TASK GOAL
Please copy exactly every line from the one that contains "Click the raindrop icon at 18:00" to the end of the data below, with both ends included and no other lines.

THE DATA Block Start

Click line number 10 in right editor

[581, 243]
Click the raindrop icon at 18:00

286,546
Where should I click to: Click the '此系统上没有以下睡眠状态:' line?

THE DATA Block End

ANSWER SECTION
Click the raindrop icon at 18:00

286,546
Where should I click to: Click the '此系统上没有以下睡眠状态:' line?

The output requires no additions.